In Figure 4 you can see a small, framed calligraphy of three haiku (俳句,はいく, i.e. “a very short Japanese poem”). Haiku is governed by three major rules:
1. A verbal punctuation word that separates two ideas or verbal images.
2. It consists of 17 morae and phrases within haiku have (usually) 5, 7, and 5 morae respectively.
3. The text has a seasonal reference (which does not necessarily mean that haiku must be nature related).
As you can see, the work in Figure 4 has three haiku, but none of them has 3 verses (5+7+5) fitted into one row each. This is another example of merging “scattered writing” with the “broken writing” techniques (already explained in Part 1 of this article). Note the open space in the top-left and bottom-right corners of the work, which give it a spacious look and add a lightness to the form. It further emphasizes the gently cascading composition of this calligraphy, showing the skill of the calligrapher. Delicate ink accents suggest that it was written by a female artist. In fact, it is a work of a relative of Master Ono, Master Ono Saga (小野左鵞, おのさが).
In Figure 5 you can see both the work and the person behind the brush. The smiling face of Master Mitsuno Mihō (光野美峯, さんのみほう) and her stunning kana work incorporating two Japanese poems (和歌, わか, i.e. “waka”). The history of waka goes back to Heian period (平安時代, 794 – 1185), the time when the Japanese art was at its peak, highly influenced by the philosophy of Buddhism and Confucianism.
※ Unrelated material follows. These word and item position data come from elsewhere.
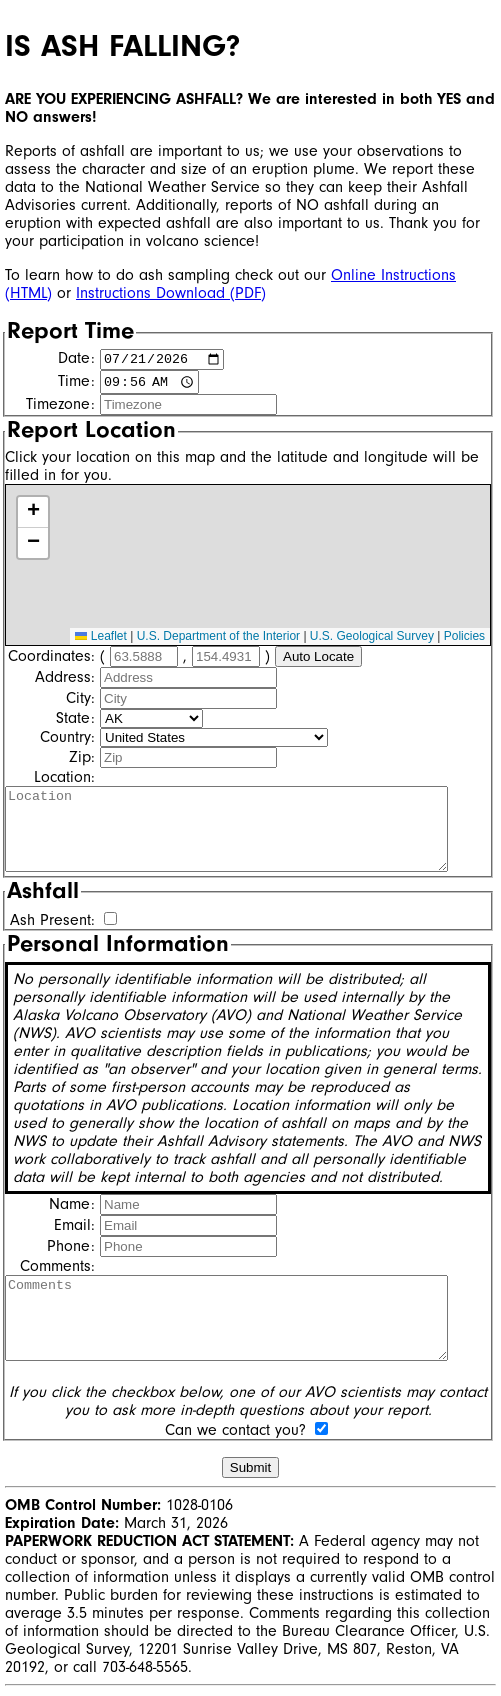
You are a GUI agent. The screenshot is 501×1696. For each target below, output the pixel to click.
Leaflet (100, 639)
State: (75, 720)
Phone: (71, 1248)
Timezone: (60, 407)
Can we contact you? (235, 1432)
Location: (64, 779)
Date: (76, 361)
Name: (72, 1206)
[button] (33, 515)
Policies (464, 639)
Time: (76, 385)
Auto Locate (318, 658)
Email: (74, 1227)
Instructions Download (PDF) (171, 293)
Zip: (82, 759)
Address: (65, 679)
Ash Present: (52, 922)
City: (80, 700)
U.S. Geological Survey (372, 639)
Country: (67, 739)
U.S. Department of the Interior (218, 639)
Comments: (57, 1268)
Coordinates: (51, 658)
In the Heian period, waka had many forms which varied mainly in their length. Throughout history its meaning was narrowed down to a “short poem”. Since traditionally waka is neither ruled by a stiff structure or concept (in contrast to haiku), nor encumbered with rhyming requirements, it is basically free style poetry. This particular calligraphy employs both a “scattered writing” and a “broken writing” technique.
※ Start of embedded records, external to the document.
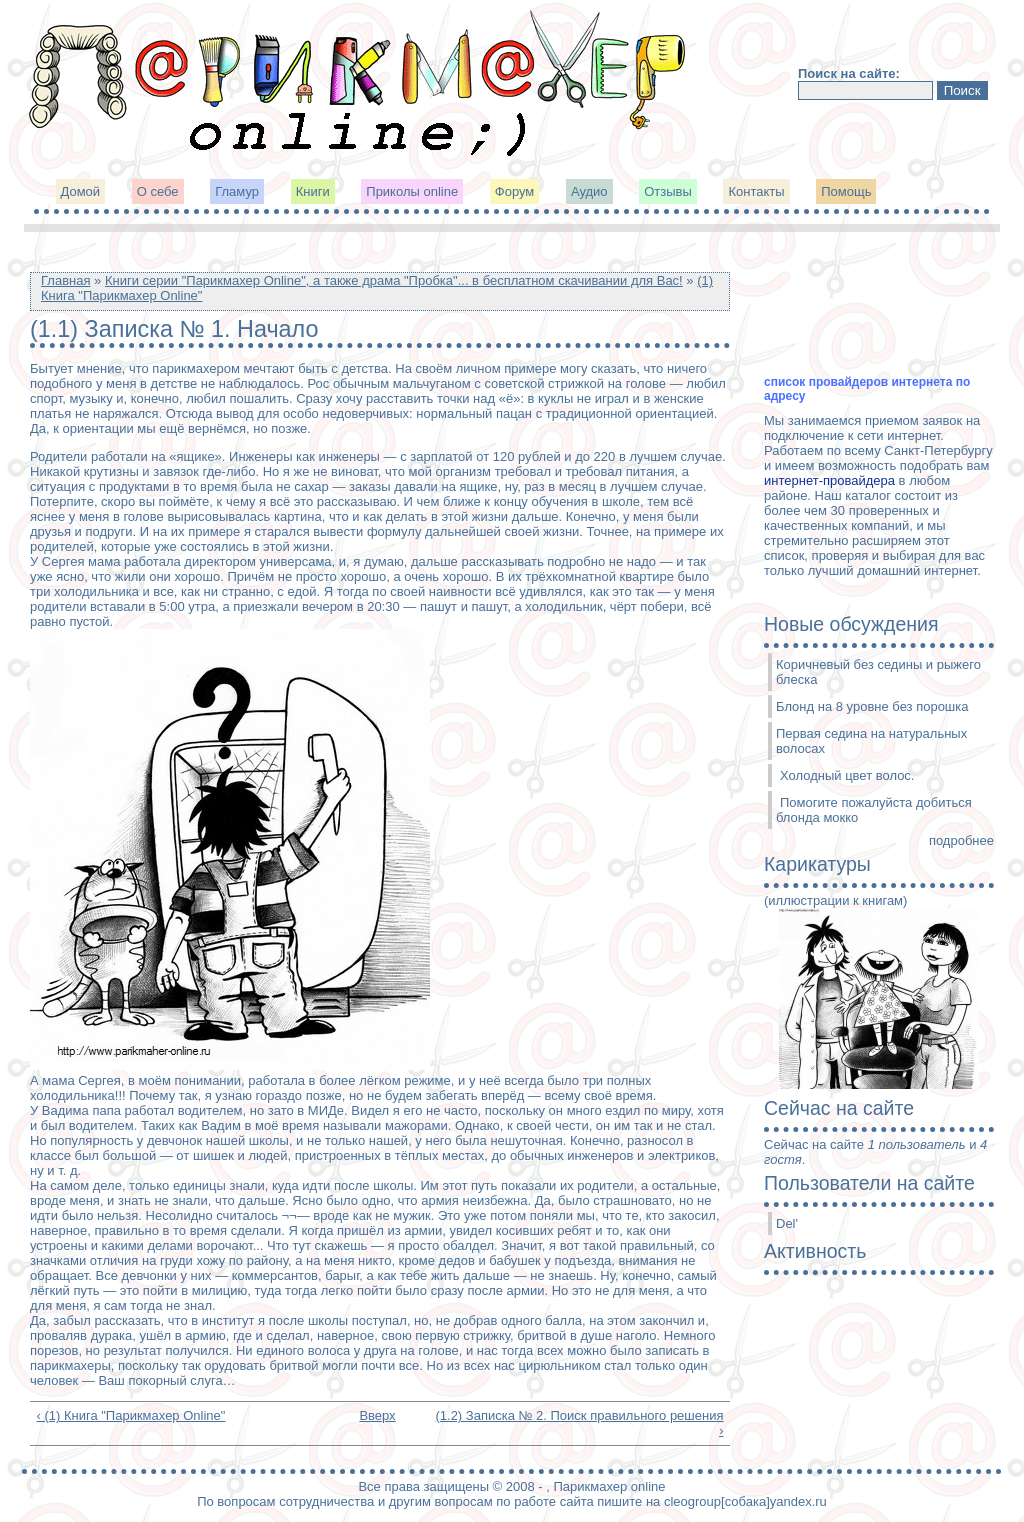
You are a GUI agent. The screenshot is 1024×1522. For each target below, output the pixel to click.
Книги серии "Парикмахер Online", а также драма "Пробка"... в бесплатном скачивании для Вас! (394, 280)
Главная (65, 280)
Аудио (589, 191)
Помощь (846, 191)
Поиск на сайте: (849, 73)
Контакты (756, 191)
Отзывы (668, 191)
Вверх (372, 1415)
Kana was not the only theme of the exhibition. In Figure 6 you see seven hanging scrolls (掛け軸, かけじく, kakejiku) with single characters and the signatures of the respective calligraphers below. The meanings of the kanji are as follows (in order from right to left): 喝 (かつ, katsu, i.e. “hoarse”), 麗 (れい, rei, i.e. “lovely”), 鼓 (つづみ, tsuzumi, i.e. “hand drum”, also “beat”, or “rouse”, though it may be a farfetched reference to the scenic island in China 鼓浪屿 (Chinese: Gǔ làng yǔ)), 福 (ふく, fuku. i.e. “happiness”), 超 (ちょう, chō, i.e. “superb”), 健 (けん, ken, i.e. “healthy”). Those works not only show the personal brushworks of several calligraphers, but also a variety of arrangements of the white space on the paper, as well as different preferences in materials chosen for framing.
In figure 7, you can see a calligraphy of a dōyō (童謡, どうよう, i.e. “nursery rhyme”), with a small ink painting at the bottom. Ink painting and calligraphy are considered sister arts. In the ancient history of China, those who were skilled at calligraphy, ink painting and poetry, were treated with a great respect.
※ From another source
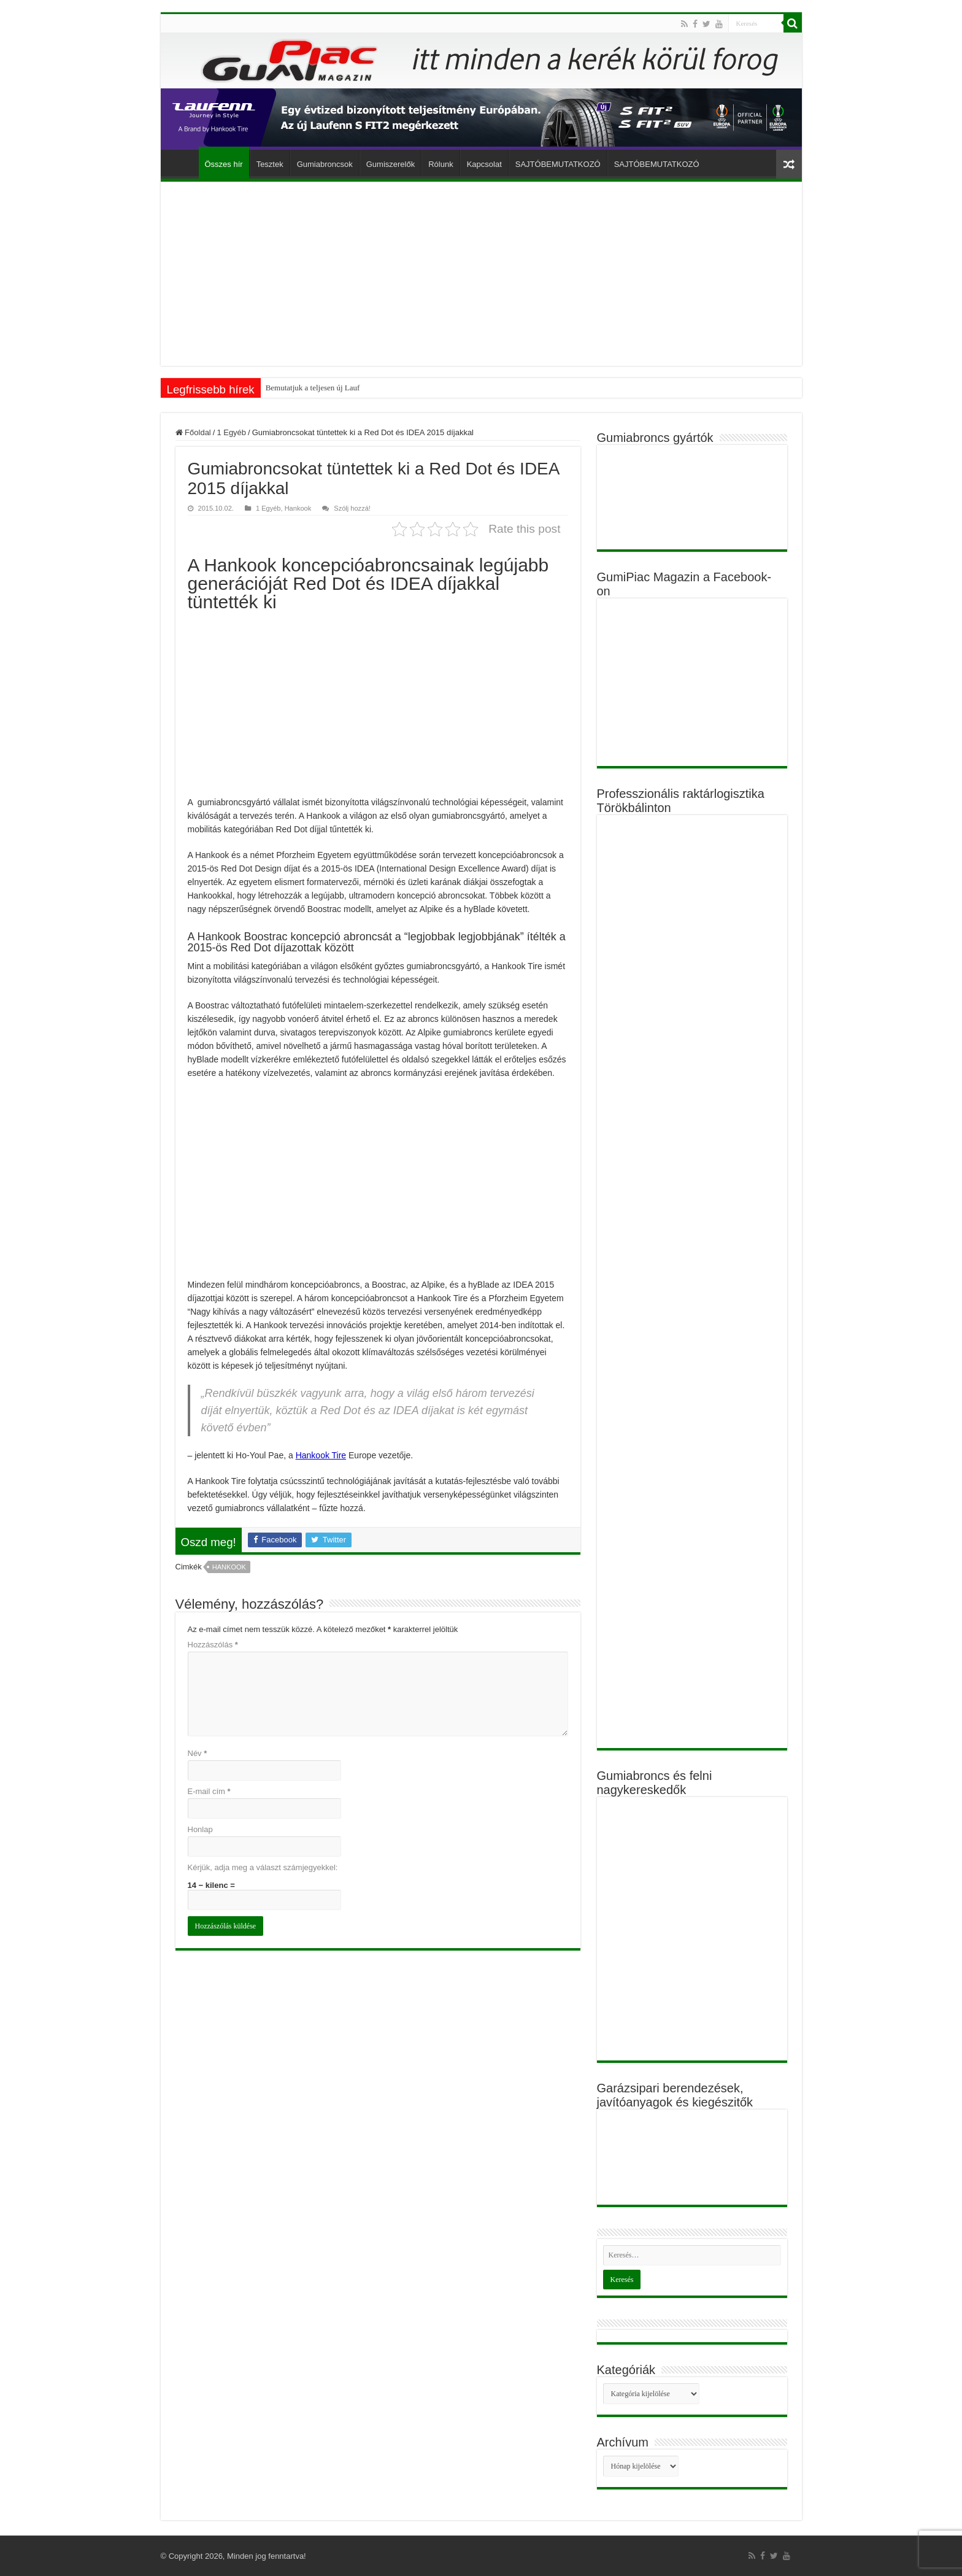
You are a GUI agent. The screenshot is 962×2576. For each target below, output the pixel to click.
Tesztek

The text is written in historical Japanese language, which is not easy to translate, even for native speakers. In my interpretation below I tried to stay as close to the original as possible. I have also added readings of kanji in hiragana.
兎(うさぎ)追(お)いしかの山(やま)
That mountain where I chased a rabbit
小鮒(こぶな)釣(つ)りしかの川(かわ)
That river where I caught fish
夢(ゆめ)は今(いま)もめぐりて
As now, a commotion in my heart
忘(わす)れがたきふるさと
Unable to forget my home (place where one grew up)
如何(いか)にいます父母(ちちはは)
Wondering about my parents wellbeing
恙(つつが)無(な)しや友垣(ともがき)
Worrying about their health and my friends, too
雨(あめ)に風(かぜ)につけても
While facing difficulties of my own
思(おも)い出(い)づる故郷(ふるさと)
I remember my home<
志(こころざし)を果(は)たして
It revitalizes my memories
いつの日(ひ)にか帰(かえ)らん
And makes me want to return one day
山(やま)は青(あお)き故郷(ふるさと)
To the home of green mountains
水(みず)は清(きよ)き故郷(ふるさと)
To the home of fresh water
Now, I hope the ink painting seems clear in meaning. It symbolizes one’s home, which is dearly missed.